Russian Social-Democratic Union of Youth (RSDUY; Russian: Российский социал-демократический союз молодёжи, РСДСМ - Rossiyskiy Sotsial-Demokraticheskiy Soyuz Molodiozhi, RSDSM) is a Russian non-governmental organization founded in December 2000 with the support of Mikhail Gorbachev as a youth branch of the Russian United Social Democratic Party. It became a member of the International Union of Socialist Youth in 2004. The chairman has been Evgeniy Konovalov since 2006.

In 2007, members participated in the establishment of the Union of Social Democrats.

On 19 March 2007, RSDUY refused to sign the Declaration of the Progressive Youth Forum, appealing to the fact that its authors actually call for revolution and trying to flirt with the nationalists.

On 25 November 2007, Evgeniy Konovalov has been detained by the riot police on the Palace Square in St.Petersburg. He and others arrested with him were released 45 minutes later.

On 9 August 2008, RSDUY and "Jusos-Rheinland-Pfalz" issued a joint resolution condemning the 2008 South Ossetia War.

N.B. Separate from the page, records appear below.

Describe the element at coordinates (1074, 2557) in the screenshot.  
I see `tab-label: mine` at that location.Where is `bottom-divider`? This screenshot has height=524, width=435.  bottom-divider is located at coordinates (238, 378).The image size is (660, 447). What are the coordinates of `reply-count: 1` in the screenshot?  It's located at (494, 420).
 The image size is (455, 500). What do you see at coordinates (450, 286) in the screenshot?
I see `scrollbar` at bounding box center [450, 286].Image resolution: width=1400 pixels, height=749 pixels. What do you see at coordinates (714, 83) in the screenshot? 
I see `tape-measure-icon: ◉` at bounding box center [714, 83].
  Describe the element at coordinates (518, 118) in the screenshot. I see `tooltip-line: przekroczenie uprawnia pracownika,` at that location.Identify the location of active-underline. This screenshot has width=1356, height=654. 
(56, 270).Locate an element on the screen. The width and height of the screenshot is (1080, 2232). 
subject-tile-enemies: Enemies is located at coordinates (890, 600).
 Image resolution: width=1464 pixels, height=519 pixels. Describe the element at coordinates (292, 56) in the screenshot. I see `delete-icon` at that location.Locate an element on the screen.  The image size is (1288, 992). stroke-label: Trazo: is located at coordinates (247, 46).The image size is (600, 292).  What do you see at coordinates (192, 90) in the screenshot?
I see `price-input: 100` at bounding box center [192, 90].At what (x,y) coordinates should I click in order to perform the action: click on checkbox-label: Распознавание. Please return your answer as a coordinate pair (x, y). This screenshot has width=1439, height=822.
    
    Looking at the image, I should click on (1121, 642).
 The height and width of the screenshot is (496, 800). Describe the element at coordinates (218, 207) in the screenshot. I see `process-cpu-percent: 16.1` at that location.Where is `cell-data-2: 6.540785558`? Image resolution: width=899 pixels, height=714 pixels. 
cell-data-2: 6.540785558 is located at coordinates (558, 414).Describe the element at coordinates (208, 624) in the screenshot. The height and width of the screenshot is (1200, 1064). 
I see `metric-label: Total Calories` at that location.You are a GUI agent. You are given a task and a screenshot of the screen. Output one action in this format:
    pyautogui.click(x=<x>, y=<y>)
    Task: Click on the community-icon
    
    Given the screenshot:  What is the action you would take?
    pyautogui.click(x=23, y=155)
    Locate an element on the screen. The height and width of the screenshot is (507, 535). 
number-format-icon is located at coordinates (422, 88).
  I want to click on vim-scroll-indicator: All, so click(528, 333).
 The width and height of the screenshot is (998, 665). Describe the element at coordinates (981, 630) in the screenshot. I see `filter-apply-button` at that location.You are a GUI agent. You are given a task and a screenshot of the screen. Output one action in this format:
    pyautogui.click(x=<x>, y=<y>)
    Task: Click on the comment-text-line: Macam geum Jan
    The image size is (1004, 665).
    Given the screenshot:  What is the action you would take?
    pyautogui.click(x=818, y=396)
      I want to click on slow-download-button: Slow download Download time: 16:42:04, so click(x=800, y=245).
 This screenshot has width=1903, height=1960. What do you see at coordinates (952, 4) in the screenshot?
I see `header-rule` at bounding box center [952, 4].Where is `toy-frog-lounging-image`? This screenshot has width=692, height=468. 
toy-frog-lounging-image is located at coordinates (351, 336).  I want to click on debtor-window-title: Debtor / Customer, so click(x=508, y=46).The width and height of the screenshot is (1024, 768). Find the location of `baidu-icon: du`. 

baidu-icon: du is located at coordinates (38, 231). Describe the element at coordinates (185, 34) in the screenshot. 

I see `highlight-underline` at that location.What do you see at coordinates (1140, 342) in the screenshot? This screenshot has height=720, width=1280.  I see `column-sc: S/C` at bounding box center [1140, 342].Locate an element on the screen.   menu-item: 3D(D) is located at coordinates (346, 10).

In October 2008, RSDUY together with Young socialists of Georgia declared their commitment to nonviolent methods of conflict resolution. On 6 December 2009 the process of cooperation between Young Socialist of Georgia and Russian Social Democratic Union of Youth fully supported during the conference of Young political leaders from Black Sea area.

On 24 June 2009, chairman of RSDUY Evgeniy Konovalov was dismissed from a Russian state company "Russian Post" for his political and public activity.

On Sunday, 25 July 2010, in St. Petersburg the group hosted the third congress of Russian Social-Democratic Union of Youth.

The group intends on becoming a mass political party in Russia.

In March 2011, St. Petersburg authorities shut down antifascist film festival "Open Your Eyes!" (organized by RSDUY).

In 2009, the legal entity was liquidated. The organization operates without state registration.